▶ EXERCISE
Print the range of lines that opens with the line containing "Select the Здоровье" and closes with the last line of the listing. Include both ends; print nothing more.
++++ EXERCISE INPUT ++++
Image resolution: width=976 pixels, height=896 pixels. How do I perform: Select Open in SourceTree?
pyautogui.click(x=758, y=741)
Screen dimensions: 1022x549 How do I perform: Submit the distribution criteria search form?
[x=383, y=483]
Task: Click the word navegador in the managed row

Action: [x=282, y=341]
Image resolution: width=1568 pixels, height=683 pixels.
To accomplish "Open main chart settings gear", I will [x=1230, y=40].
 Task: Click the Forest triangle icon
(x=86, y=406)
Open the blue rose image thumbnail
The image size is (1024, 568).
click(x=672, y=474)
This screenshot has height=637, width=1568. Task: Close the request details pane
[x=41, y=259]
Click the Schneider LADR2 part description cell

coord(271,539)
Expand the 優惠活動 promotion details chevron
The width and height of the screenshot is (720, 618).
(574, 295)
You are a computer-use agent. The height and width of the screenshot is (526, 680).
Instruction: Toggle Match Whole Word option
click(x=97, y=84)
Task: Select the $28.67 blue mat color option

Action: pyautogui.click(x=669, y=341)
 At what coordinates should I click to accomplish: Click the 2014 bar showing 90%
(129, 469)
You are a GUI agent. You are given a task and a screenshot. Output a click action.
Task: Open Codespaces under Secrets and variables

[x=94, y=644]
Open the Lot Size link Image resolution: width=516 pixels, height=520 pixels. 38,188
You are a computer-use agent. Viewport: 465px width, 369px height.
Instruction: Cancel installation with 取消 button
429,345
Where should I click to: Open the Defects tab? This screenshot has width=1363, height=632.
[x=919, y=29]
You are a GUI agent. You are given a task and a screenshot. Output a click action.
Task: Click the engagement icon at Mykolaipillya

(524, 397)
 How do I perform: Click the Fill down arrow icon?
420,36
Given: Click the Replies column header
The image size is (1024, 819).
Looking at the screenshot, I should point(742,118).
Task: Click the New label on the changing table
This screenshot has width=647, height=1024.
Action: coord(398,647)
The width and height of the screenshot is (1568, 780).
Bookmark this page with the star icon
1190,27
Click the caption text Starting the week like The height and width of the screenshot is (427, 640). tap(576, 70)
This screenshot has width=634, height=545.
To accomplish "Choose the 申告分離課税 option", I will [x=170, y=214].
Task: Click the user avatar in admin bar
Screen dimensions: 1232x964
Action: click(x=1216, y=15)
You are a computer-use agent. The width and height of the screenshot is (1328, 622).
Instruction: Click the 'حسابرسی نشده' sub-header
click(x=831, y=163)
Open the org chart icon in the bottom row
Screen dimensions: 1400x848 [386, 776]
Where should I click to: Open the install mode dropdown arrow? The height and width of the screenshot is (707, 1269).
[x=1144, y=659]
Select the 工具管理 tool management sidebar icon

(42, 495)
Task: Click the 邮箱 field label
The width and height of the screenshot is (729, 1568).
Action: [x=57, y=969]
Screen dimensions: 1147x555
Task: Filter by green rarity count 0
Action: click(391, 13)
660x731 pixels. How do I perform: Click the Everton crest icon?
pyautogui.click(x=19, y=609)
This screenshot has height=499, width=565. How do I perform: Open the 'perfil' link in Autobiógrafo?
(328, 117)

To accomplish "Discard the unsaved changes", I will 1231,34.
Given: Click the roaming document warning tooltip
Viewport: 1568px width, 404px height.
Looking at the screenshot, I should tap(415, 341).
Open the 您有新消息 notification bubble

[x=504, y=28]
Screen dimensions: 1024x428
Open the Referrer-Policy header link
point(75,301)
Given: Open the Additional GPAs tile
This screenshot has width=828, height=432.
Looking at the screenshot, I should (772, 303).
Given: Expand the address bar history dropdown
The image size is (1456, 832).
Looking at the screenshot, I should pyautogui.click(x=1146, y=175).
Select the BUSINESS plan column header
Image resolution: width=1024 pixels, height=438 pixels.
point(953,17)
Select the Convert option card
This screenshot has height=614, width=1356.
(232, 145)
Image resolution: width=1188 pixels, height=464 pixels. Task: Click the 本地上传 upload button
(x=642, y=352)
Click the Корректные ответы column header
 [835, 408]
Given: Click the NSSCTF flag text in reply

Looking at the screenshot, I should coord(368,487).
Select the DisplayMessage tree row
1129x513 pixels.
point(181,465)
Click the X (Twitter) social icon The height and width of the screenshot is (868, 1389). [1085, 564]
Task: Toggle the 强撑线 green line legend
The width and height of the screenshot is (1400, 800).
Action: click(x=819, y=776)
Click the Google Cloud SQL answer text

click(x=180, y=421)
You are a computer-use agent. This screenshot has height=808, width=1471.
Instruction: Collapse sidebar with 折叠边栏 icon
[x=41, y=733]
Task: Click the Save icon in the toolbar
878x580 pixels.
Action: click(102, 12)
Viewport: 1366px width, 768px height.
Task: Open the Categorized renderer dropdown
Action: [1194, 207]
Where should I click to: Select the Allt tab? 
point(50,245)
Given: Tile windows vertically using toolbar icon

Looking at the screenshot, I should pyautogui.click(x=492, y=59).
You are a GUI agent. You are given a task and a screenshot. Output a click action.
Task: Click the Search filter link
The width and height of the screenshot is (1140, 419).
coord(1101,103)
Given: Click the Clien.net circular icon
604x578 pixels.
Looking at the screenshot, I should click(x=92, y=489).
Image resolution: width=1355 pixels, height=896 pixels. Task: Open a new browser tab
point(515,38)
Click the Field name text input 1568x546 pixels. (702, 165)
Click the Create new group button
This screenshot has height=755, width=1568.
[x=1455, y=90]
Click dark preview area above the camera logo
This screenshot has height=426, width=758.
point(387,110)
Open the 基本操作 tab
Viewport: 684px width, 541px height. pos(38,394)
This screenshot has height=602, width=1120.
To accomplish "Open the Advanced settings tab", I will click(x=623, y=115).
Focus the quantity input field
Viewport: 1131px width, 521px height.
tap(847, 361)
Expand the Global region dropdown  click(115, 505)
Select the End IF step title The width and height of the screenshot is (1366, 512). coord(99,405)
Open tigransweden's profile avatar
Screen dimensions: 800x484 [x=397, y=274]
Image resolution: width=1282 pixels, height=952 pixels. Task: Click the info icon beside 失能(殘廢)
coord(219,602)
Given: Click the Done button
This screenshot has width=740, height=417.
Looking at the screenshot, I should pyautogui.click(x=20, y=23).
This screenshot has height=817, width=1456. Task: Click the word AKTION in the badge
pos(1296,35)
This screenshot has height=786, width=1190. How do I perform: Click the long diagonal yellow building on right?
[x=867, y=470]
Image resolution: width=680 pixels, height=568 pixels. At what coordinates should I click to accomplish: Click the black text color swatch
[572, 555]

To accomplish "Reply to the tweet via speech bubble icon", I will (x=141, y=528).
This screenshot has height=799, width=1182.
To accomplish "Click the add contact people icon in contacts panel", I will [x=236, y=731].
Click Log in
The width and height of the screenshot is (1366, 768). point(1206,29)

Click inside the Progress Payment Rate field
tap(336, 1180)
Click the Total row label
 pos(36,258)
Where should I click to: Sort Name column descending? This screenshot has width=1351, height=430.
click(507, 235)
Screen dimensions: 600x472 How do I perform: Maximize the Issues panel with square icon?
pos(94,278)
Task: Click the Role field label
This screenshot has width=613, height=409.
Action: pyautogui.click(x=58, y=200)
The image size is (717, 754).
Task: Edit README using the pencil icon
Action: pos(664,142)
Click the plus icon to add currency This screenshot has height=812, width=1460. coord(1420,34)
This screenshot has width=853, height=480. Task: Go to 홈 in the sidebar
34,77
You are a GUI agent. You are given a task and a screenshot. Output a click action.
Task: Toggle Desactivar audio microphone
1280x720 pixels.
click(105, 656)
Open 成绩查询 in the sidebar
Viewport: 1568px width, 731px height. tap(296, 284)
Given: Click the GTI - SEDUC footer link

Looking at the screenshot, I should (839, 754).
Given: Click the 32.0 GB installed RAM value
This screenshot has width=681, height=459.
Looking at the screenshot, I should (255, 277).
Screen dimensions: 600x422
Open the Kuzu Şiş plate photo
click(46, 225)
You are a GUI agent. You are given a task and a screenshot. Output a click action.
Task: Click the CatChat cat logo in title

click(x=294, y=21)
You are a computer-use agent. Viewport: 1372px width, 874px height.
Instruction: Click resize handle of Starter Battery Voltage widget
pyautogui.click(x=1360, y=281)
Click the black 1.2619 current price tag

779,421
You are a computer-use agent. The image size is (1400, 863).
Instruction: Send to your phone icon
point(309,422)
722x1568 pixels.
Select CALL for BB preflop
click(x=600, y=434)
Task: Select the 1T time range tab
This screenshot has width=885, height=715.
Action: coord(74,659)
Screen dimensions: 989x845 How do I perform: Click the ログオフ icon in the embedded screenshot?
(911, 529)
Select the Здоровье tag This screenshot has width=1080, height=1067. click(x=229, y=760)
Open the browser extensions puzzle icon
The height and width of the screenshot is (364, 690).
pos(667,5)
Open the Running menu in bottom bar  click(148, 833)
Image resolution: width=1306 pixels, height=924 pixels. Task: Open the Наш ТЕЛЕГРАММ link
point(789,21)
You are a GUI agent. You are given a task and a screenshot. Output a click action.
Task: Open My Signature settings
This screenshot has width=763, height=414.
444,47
++++
▶ OUTPUT FOR THIS EXERCISE
Select the Здоровье tag This screenshot has width=1080, height=1067. click(x=229, y=760)
Open the browser extensions puzzle icon
The height and width of the screenshot is (364, 690).
pos(667,5)
Open the Running menu in bottom bar  click(148, 833)
Image resolution: width=1306 pixels, height=924 pixels. Task: Open the Наш ТЕЛЕГРАММ link
point(789,21)
You are a GUI agent. You are given a task and a screenshot. Output a click action.
Task: Open My Signature settings
This screenshot has width=763, height=414.
444,47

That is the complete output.